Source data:
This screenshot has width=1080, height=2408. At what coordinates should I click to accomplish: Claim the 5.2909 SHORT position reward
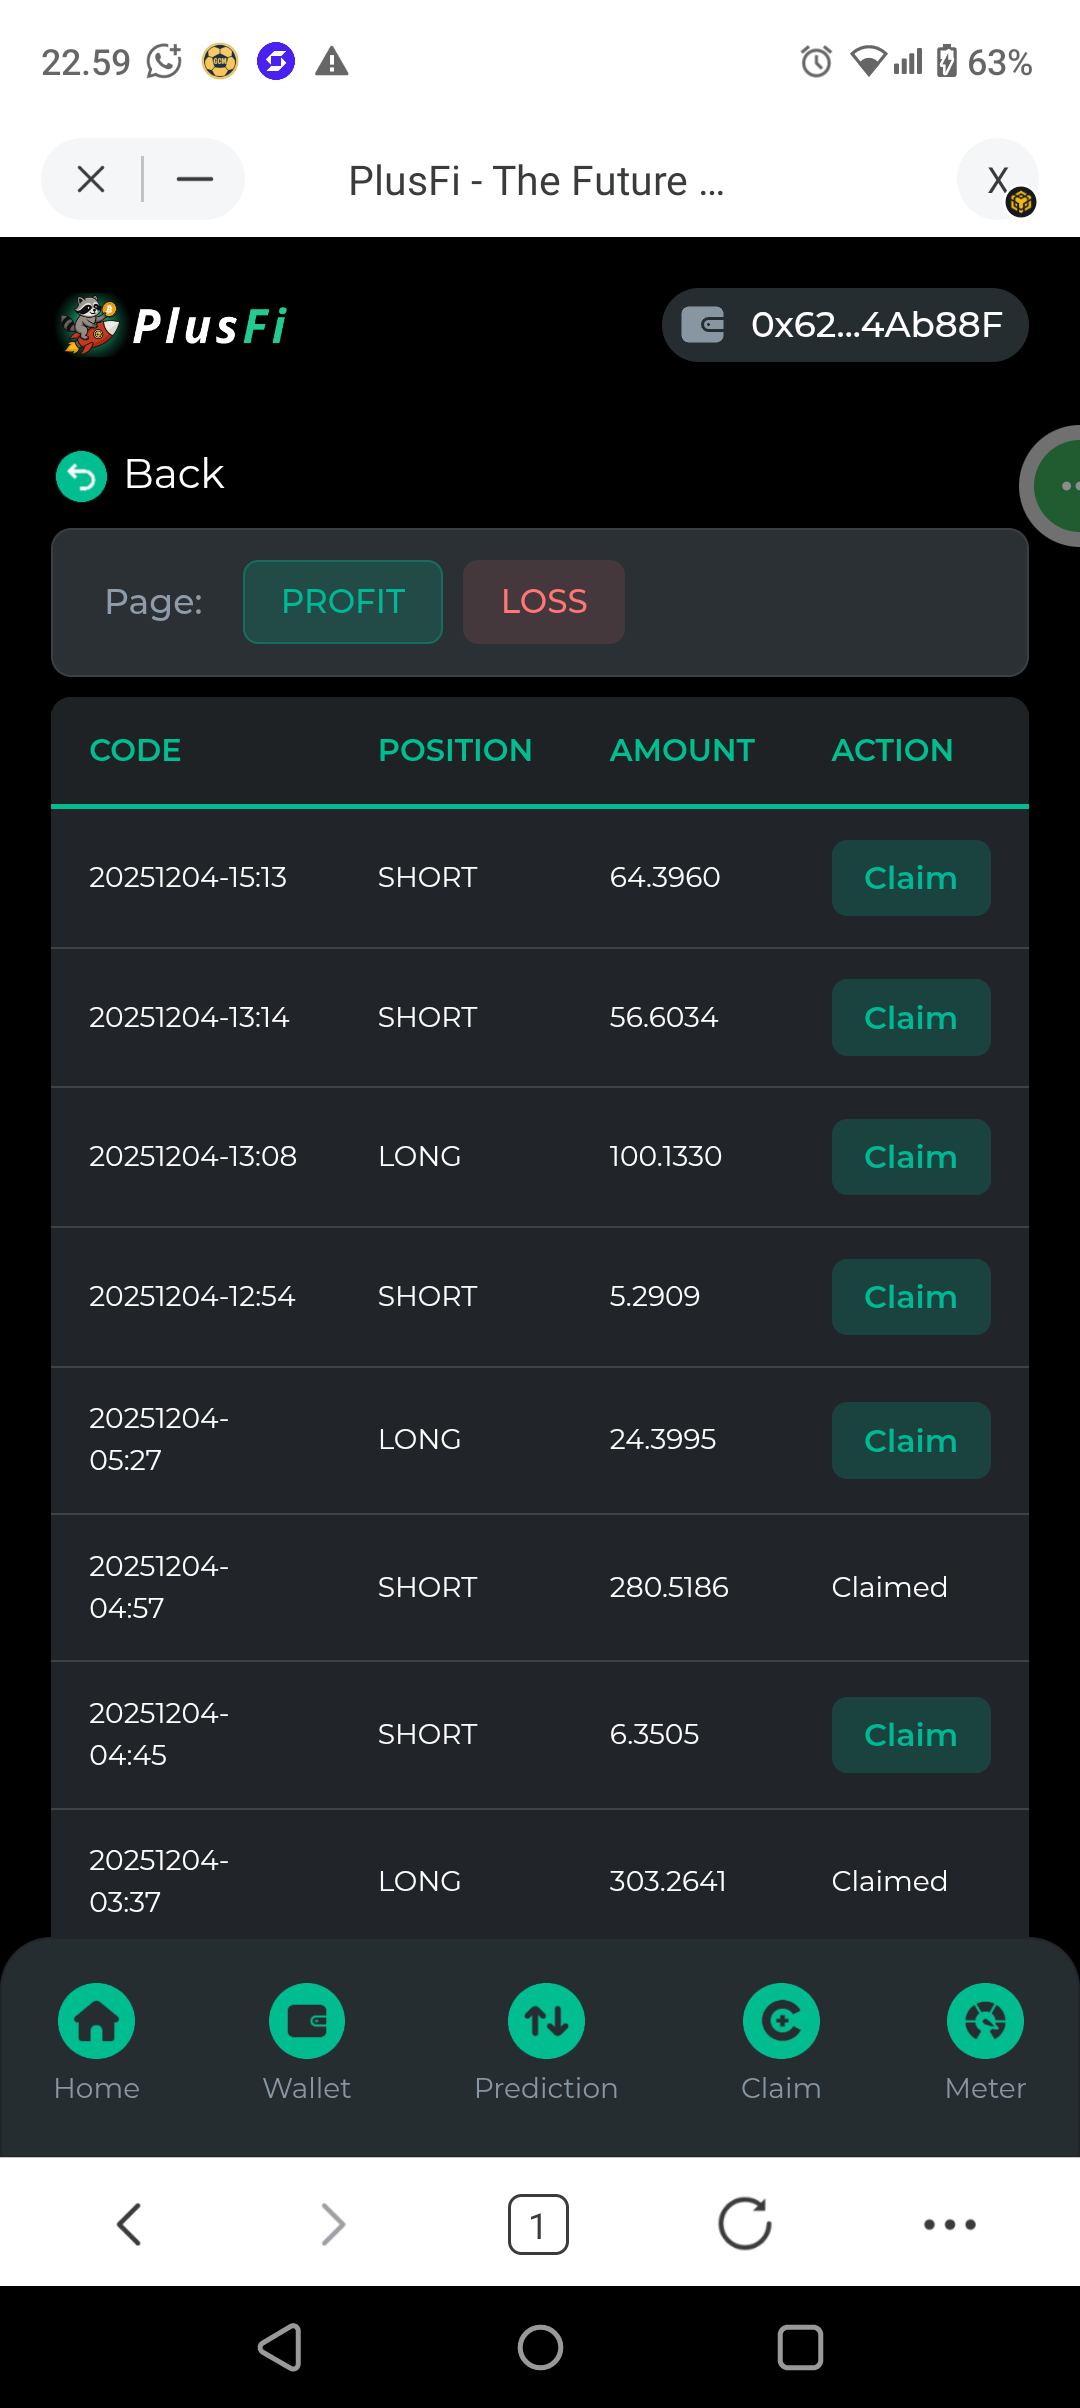click(x=910, y=1297)
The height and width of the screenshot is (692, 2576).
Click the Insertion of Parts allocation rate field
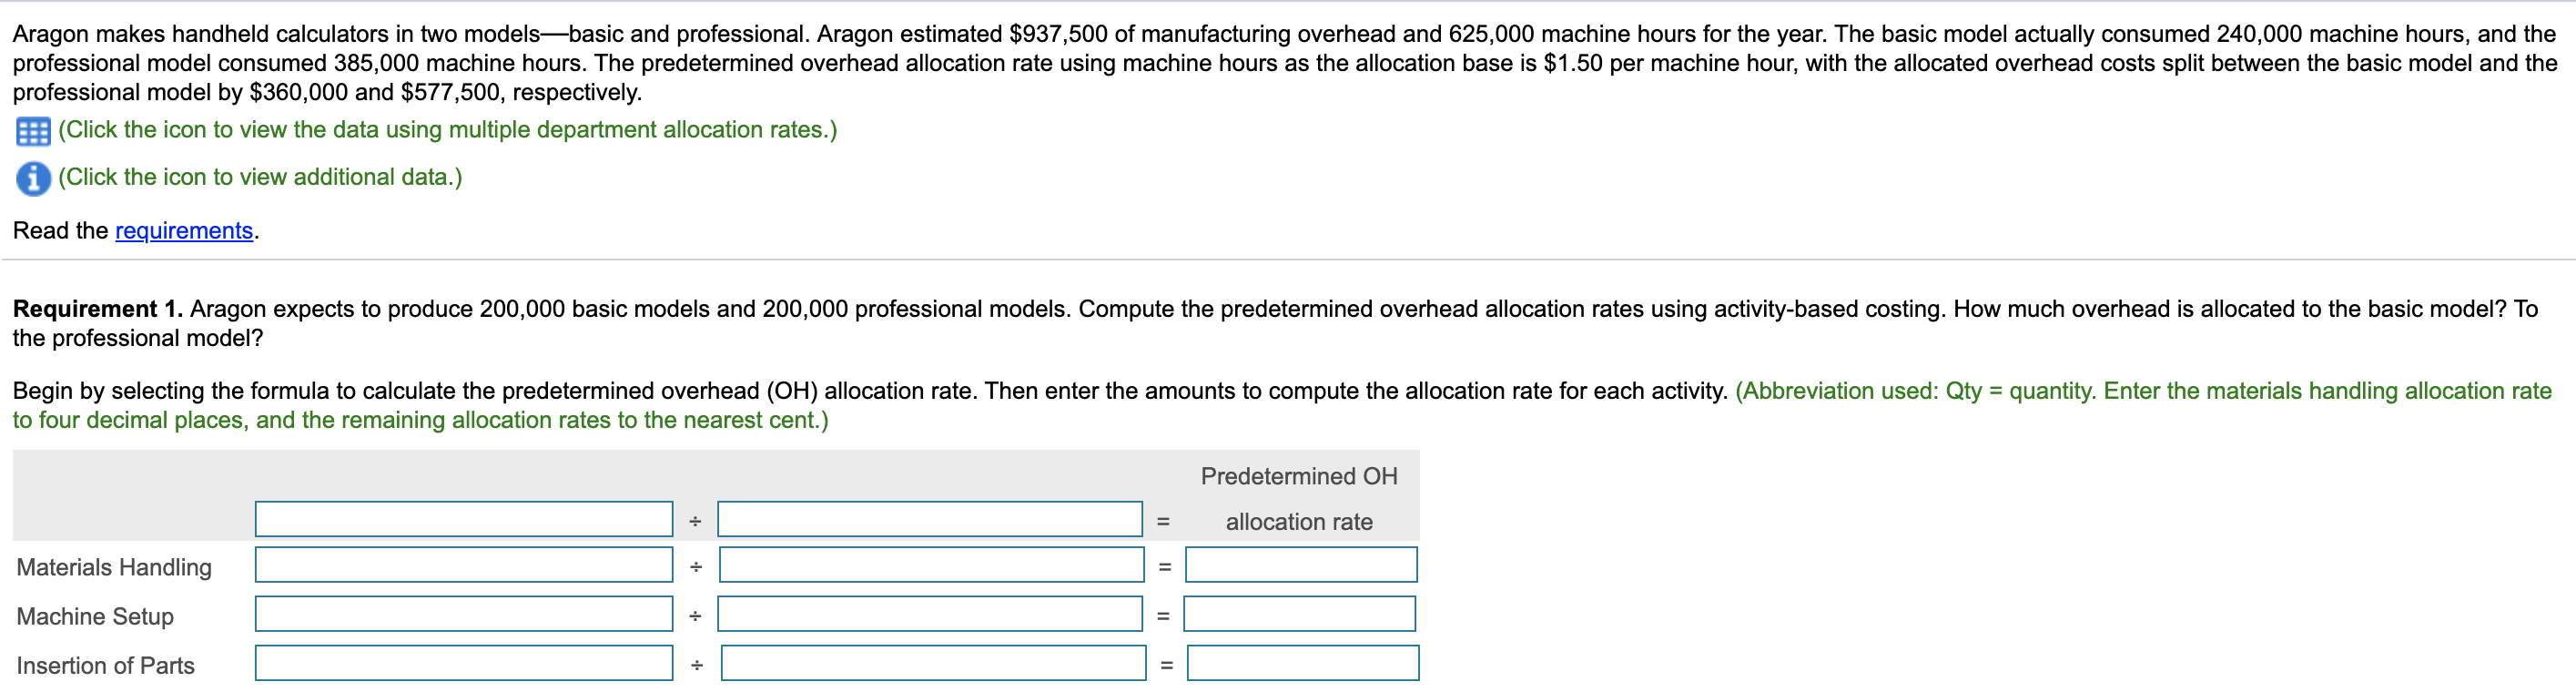click(x=1303, y=662)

[TASK INSTRUCTIONS]:
Each record above is to be copied exactly. Drop the pictures.

[WRITTEN ANSWER]:
This screenshot has width=1080, height=2408. At what coordinates should I click to accomplish: Claim the 5.2909 SHORT position reward
click(x=910, y=1297)
The height and width of the screenshot is (692, 2576).
Click the Insertion of Parts allocation rate field
click(x=1303, y=662)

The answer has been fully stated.